No sabemos a donde puedan llevar estos acontecimientos, pero por el momento el problema, según vemos por lo ocurrido en los últimos días, es que esa “revuelta popular”, cuando carece de objetivos políticos y se da por la apremiante necesidad y el hambre, por frustración, usualmente arremete contra la propiedad y los comercios, arrasándolos, satisfaciendo las necesidades inmediatas de unos pocos –o miles– pero no soluciona el problema de fondo y nos va dejando a todos sin los pocos recursos que quedan en el país y que luego será más difícil reponer. ¿Quién va a reconstruir en las zonas populares esos negocios arrasados cuya falta harán más complicada y difícil la distribución de insumos, alimentos y medicinas a una población que los seguirá necesitando?

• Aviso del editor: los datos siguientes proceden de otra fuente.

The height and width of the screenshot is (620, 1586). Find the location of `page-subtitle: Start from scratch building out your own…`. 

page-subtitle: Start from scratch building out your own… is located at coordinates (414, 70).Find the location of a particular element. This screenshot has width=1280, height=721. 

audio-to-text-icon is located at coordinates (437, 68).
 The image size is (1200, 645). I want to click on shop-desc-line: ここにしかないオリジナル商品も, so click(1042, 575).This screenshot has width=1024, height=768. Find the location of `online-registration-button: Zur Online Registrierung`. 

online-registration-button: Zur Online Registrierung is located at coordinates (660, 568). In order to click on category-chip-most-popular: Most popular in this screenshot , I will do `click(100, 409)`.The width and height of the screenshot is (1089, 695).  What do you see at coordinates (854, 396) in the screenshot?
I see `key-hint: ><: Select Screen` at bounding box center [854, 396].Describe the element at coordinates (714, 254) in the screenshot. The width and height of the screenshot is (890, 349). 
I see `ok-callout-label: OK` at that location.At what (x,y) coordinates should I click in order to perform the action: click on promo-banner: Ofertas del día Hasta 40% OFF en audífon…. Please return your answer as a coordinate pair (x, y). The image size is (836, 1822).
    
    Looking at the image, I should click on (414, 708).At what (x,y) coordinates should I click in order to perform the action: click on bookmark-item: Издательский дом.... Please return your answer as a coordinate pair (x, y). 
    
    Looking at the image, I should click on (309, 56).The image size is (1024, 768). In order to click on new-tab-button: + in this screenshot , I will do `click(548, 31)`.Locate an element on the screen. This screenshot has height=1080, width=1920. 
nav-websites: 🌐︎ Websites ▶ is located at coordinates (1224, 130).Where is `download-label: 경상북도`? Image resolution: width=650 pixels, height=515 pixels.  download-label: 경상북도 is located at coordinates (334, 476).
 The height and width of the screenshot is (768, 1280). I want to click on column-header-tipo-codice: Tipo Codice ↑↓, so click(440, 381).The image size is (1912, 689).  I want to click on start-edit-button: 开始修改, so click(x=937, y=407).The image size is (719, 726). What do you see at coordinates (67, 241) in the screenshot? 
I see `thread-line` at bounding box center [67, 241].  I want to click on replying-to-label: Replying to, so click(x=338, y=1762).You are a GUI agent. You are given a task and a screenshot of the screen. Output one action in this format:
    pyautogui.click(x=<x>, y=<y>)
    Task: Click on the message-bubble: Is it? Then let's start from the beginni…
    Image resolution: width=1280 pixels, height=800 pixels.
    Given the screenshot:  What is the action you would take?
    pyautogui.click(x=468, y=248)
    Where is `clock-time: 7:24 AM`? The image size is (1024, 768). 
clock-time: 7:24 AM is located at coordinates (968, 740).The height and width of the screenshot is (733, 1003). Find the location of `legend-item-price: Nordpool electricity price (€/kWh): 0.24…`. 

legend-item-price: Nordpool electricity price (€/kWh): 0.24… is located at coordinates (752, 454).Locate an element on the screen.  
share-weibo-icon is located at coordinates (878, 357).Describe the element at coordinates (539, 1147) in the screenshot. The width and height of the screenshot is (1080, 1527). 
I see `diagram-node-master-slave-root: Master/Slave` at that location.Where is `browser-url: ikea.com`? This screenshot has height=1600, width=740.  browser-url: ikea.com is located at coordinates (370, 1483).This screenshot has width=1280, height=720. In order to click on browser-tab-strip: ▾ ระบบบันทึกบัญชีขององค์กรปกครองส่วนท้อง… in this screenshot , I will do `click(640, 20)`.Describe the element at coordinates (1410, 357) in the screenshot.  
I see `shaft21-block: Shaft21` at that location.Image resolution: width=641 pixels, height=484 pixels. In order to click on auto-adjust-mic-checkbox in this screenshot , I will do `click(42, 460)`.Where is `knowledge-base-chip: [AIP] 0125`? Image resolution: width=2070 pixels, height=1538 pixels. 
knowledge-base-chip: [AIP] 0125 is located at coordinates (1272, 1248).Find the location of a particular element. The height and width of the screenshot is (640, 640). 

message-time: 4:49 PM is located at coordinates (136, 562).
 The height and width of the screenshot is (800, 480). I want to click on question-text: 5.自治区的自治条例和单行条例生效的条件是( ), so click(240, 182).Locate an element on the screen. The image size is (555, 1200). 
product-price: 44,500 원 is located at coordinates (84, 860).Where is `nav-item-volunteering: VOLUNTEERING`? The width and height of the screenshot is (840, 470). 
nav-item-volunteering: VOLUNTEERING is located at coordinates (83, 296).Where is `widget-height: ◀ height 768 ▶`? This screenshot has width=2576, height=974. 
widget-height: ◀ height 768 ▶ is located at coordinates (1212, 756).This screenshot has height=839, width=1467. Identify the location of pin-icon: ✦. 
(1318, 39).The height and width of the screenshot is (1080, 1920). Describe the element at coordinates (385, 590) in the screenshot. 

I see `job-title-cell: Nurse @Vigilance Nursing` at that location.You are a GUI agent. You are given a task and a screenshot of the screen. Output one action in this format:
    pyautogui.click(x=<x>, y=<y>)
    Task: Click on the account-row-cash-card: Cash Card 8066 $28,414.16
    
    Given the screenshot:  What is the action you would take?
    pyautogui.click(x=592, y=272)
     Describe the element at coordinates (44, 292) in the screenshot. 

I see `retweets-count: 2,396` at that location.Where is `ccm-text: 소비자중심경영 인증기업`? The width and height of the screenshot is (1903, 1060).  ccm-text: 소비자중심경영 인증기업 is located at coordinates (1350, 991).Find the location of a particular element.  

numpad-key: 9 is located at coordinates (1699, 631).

Una vez más se confirma aquella afirmación de J.A.C. Brown –Técnicas de Persuasión, Alianza,1978– de hace más de 40 años, cuando analizaba el nazismo, fascismo y el comunismo: Cuando la gente descontenta y frustrada está dispuesta a ponerse en movimiento, a llevar adelante una acción de masas, lo puede hacer en cualquier “dirección” que considere que tenga una eficacia inmediata y no siguiendo, necesariamente, una idea, doctrina o programa particular. Espero que seamos muchos los que estemos pensando en estos temas.